* [Do this]:
Can you write out every item below word for word, leaving out the pictures?

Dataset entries
══════
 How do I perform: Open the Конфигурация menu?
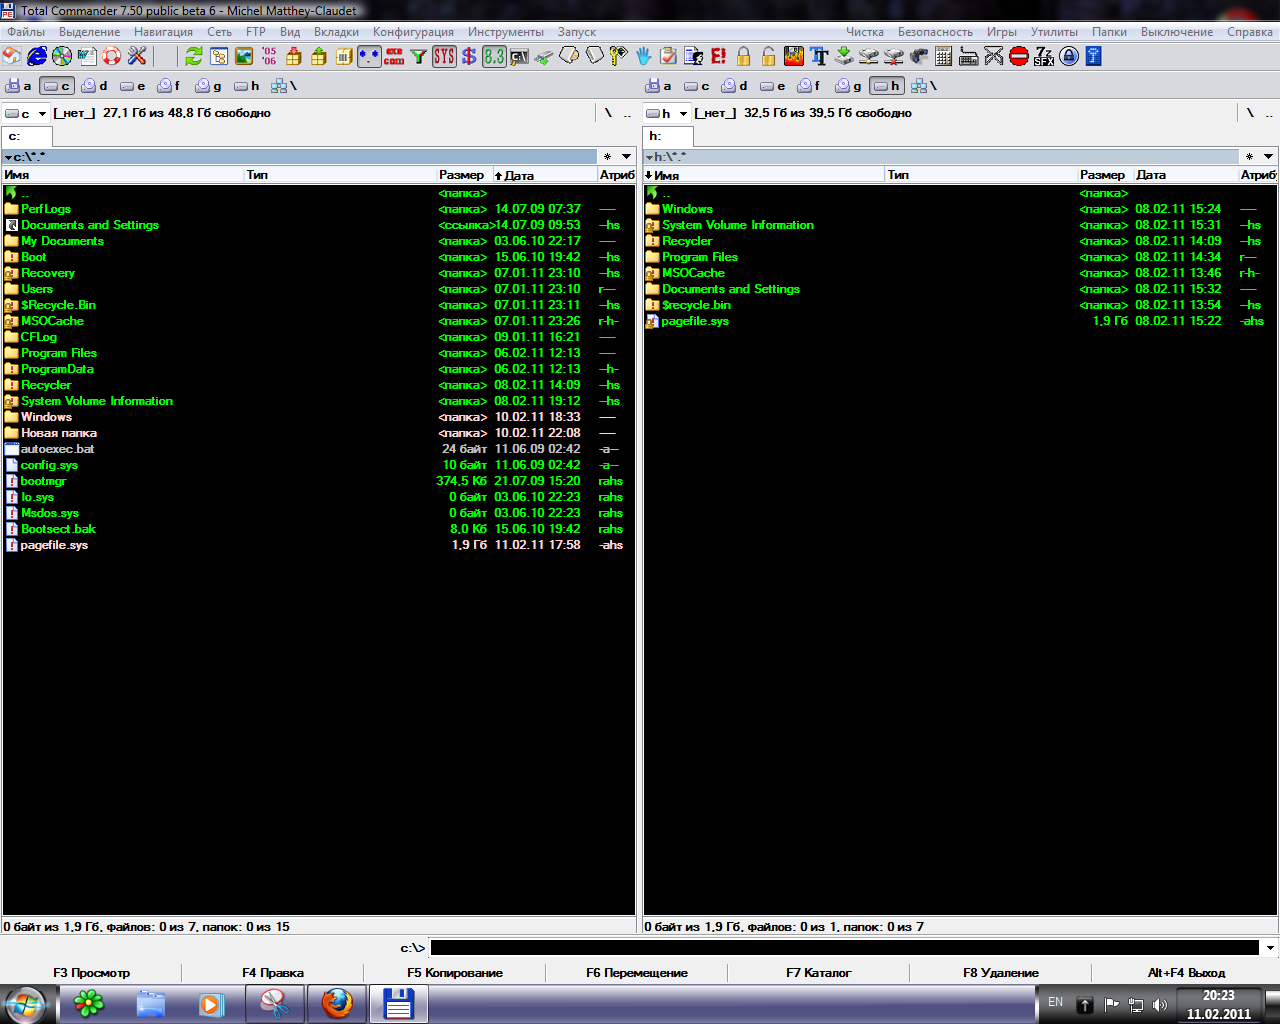click(413, 32)
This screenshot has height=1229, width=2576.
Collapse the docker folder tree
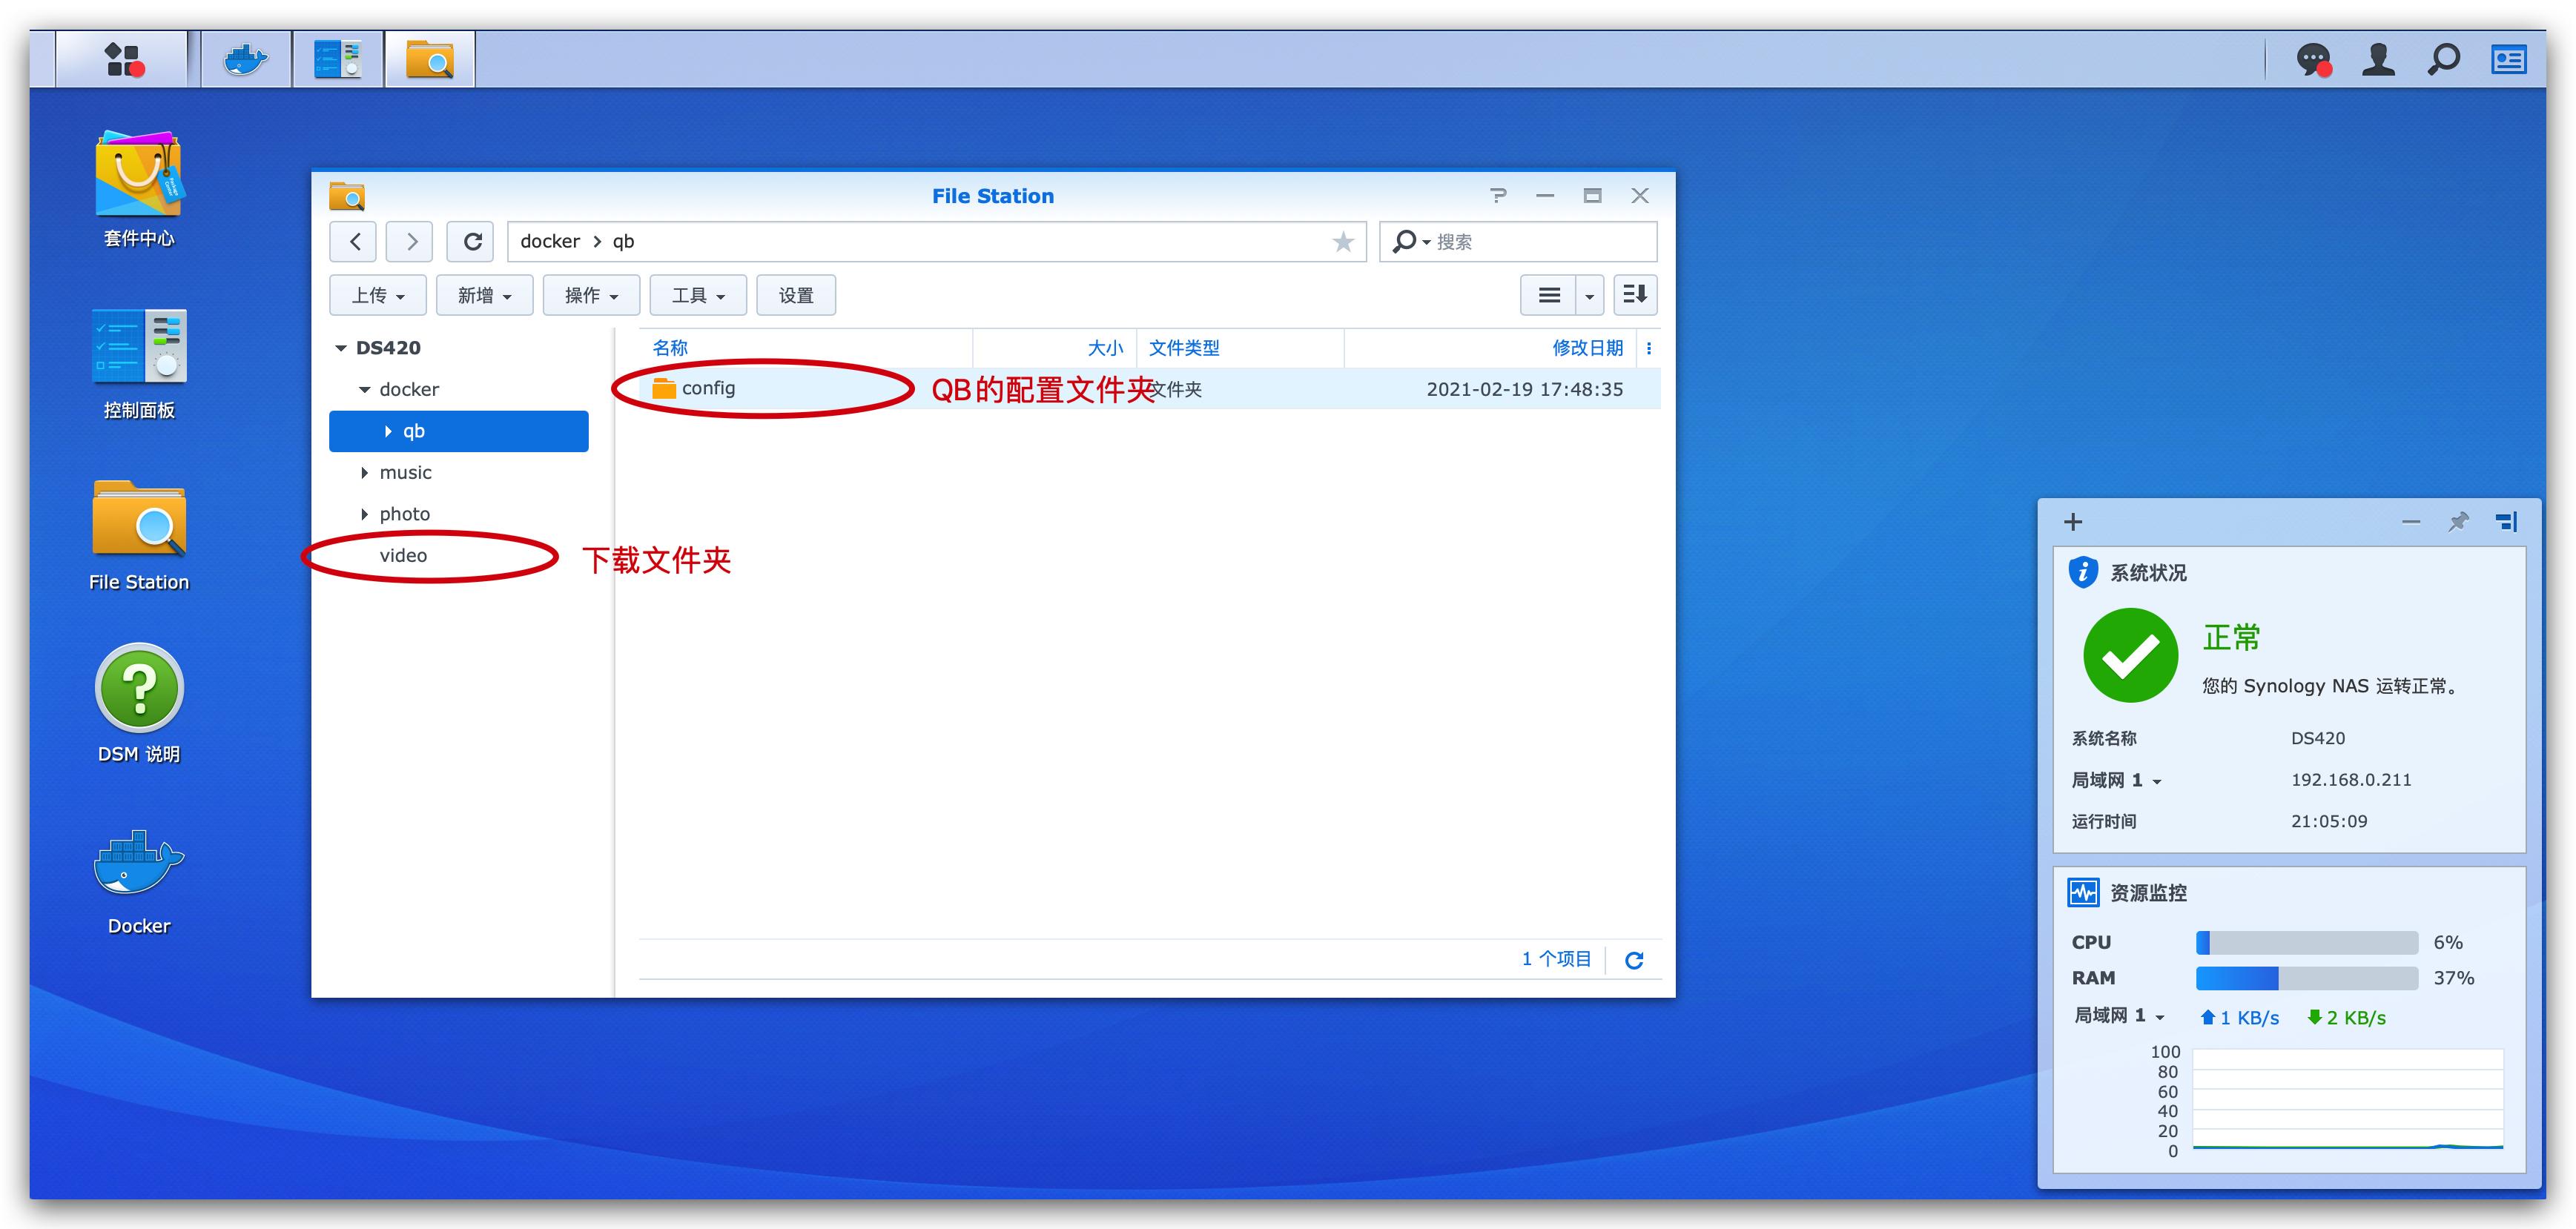tap(364, 389)
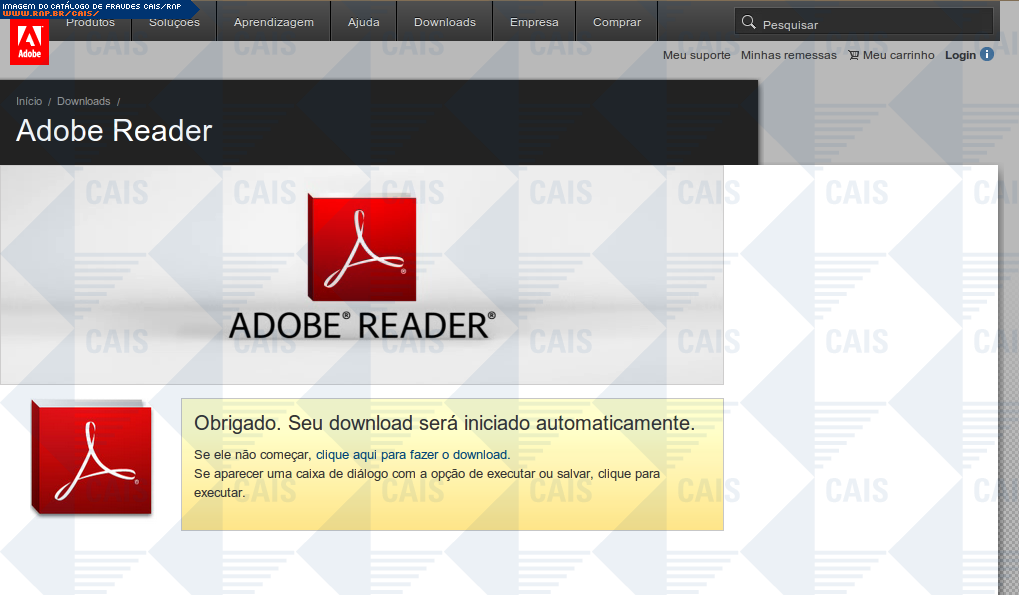Open the Minhas remessas link
Image resolution: width=1019 pixels, height=595 pixels.
point(788,55)
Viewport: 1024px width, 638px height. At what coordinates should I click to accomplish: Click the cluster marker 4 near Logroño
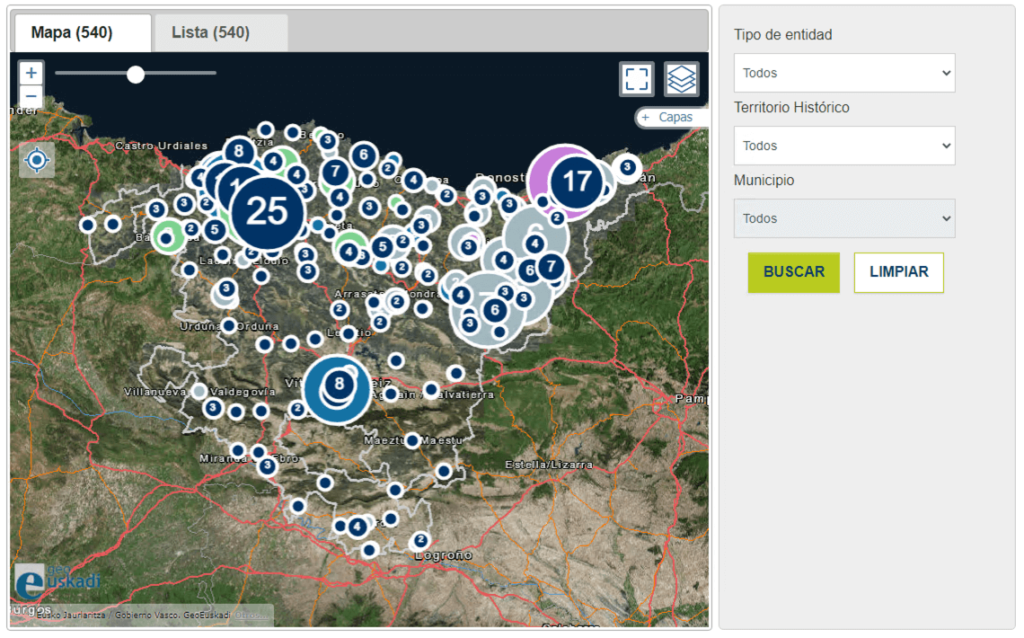tap(357, 527)
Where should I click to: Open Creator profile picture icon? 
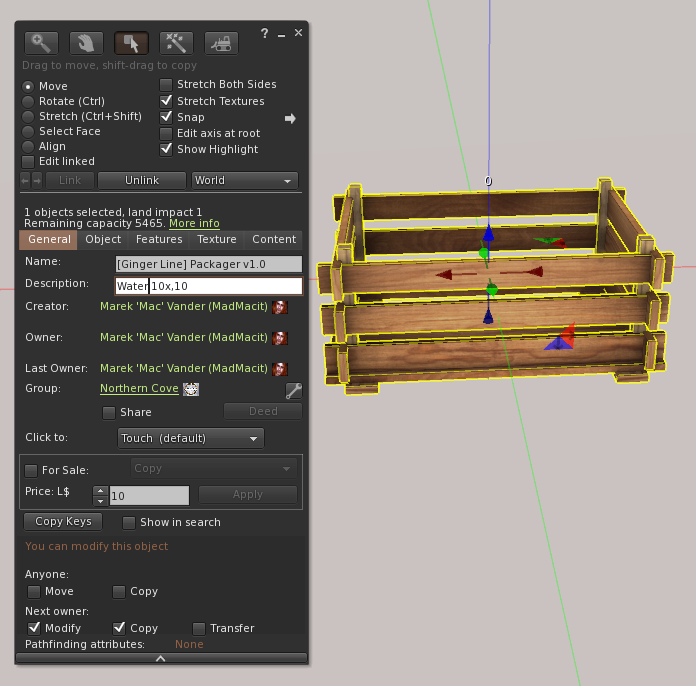(x=281, y=307)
══════
* [Expected answer]:
 How do I perform: Open the Конфигурация menu?
click(413, 32)
This screenshot has height=1229, width=2576.
Collapse the docker folder tree
tap(364, 389)
Open the Minhas remessas link
Image resolution: width=1019 pixels, height=595 pixels.
point(788,55)
Viewport: 1024px width, 638px height. At what coordinates should I click to accomplish: Click the cluster marker 4 near Logroño
tap(357, 527)
Where should I click to: Open Creator profile picture icon? 
(x=281, y=307)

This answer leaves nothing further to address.